As inflation surged, the Russian economy contracted by 1.9 percent in the first quarter compared to the same period in 2014, according to Rosstat.  

Helping slow inflation in May was a drop-off in food price rises, which have outpaced overall inflation since Moscow last August banned imports of a range of foods from the West in retaliation to sanctions imposed over the Ukraine crisis.

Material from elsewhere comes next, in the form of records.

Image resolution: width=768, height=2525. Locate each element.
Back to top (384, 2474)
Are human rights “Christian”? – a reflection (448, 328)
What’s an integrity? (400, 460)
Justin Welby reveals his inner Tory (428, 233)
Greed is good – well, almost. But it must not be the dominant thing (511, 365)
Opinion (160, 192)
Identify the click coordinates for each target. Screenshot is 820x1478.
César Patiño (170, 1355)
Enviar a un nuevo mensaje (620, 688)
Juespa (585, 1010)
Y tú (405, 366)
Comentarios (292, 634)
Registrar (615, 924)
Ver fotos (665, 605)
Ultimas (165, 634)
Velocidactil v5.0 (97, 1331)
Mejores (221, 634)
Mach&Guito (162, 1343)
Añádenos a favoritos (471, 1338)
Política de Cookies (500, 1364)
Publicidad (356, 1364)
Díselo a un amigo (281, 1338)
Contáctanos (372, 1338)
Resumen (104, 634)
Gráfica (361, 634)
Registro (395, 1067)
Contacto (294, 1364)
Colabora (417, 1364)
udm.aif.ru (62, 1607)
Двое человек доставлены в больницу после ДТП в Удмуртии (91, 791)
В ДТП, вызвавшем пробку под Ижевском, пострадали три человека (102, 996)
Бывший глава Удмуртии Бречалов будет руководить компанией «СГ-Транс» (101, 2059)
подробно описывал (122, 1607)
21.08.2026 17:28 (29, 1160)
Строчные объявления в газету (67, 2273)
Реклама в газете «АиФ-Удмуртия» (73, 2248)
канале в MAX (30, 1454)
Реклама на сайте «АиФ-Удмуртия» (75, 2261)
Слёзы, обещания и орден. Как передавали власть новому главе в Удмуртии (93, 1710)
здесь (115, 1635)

Overall food prices were 20.2 percent higher in May than a year before, but the cost of food rose by only 0.1 percent over the month, and the price of basic products such as eggs, sugar, fruit and vegetables fell in May.

The data appeared to confirm predictions by the Central Bank that inflation would slow sharply after the second quarter and open the door to further cuts in the bank's benchmark interest rate, currently at 12.5 percent.

But Central Bank Governor Elvira Nabiullina on Thursday dampened hopes of a swift interest rate cut, saying the risks to the Russian currency of unstable oil prices and a strengthening dollar were too high.

"Too quick a reduction in rates in these conditions could lead to a new wave of destabilization on the currency market and a spike in inflation," Nabiullina said at a banking conference in St. Petersburg, the RIA Novosti news agency reported.

The Central Bank has said it expects inflation to fall to 12 percent by the end of 2015, and to 4 percent in the medium term.